Town hall addresses DHMC, golf course
Approximately 75 Dartmouth students, faculty and staff attended Dartmouth’s bimonthly town hall in Spaulding Auditorium yesterday, hosted by executive vice president Rick Mills. The event’s keynote speaker, president and chief executive officer of Dartmouth-Hitchcock Medical Center Joanne Conroy ’77, discussed her goals for the medical center.
Before Conroy’s address, Mills updated the audience on recent campus news. He said the College is beginning the New England Association of Schools and Colleges two-year reaccreditation process, which occurs every decade — the College’s current accreditation will expire in 2020. According to the NEASC website, accreditation is based on a series of 10 standards related to a college’s mission, governance and academic programs, among other factors.
Mills also provided an update on the Hanover Country Club committee that was formed in the fall to analyze the feasibility of maintaining the golf course, which the College has considered selling. He said the committee will begin meeting later this term with economics and public policy professor Charles Wheelan ’88 as its chair.
Renovations to the Hood Museum “continue to advance,” construction on Gilman Hall will begin in eight weeks or fewer and architectural plans are being finalized for Dana Hall, which is slated for construction this fall, according to Mills.
“[The town hall’s purpose] is to try to get information out to the community, about things that matter to people that is not easy to learn about otherwise,” Mills said in an interview after the town hall. “It’s also an opportunity for me to hear questions and concerns coming from the community.”
Following the announcements, Conroy, who was appointed as head of DHMC this past summer, spoke about her vision for the institution.
With health care deductibles rising, Conroy said one of her first priorities is to ensure that all Dartmouth employees have affordable and proper health care.
“We want to make sure they are [as] healthy as possible and have a really satisfying and full professional life with us as their employer,” Conroy said in her address.
Conroy added that she wants to address the medical center’s labor shortage. Since New Hampshire has one of the lowest unemployment rates in the country, Conroy said the medical center has struggled to fill positions, especially during the past two years.
“We have to think creatively [about] how we can create an environment so people can move to the Upper Valley or commute to the Upper Valley so they can fill open positions,” she said.
One of Conroy’s biggest goals is to determine how to transform DHMC into “a national player.” Conroy said at the town hall that the medical center will continue its work in clinical care, but she envisions investing more into research.
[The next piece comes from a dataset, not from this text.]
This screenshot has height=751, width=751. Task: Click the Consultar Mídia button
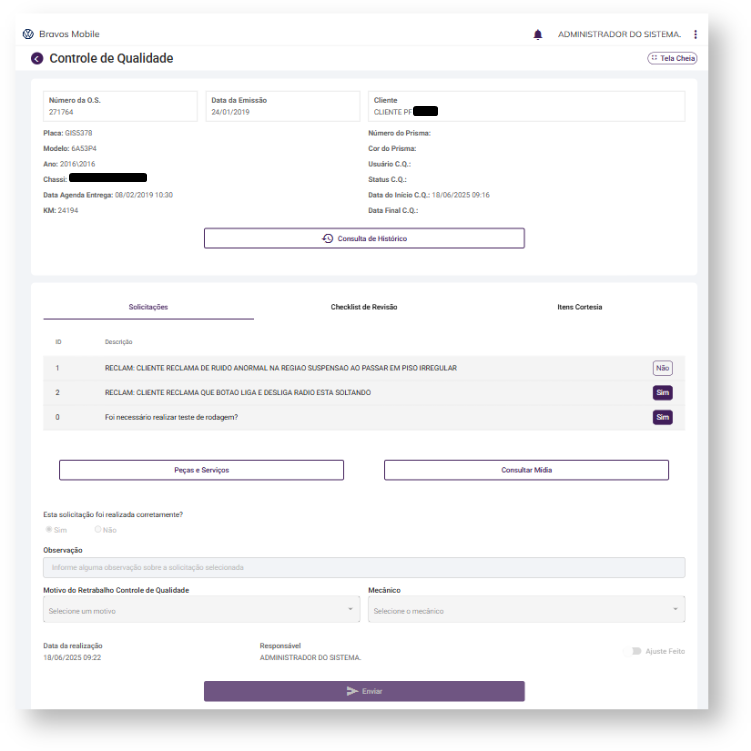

She added that she wants DHMC to team up with the Geisel School of Medicine to focus on certain areas of medicine, like oncology and neuroscience.
The town hall concluded with questions from the audience, many of whom asked about the rising deductible costs and employee health care. One attendant asked Conroy how New Hampshire hospitals should respond to the opioid epidemic, to which she replied that hospitals should limit the number of prescription medications dealt out and offer alternative, non-addictive pain medications.
The next town hall is scheduled for March 21.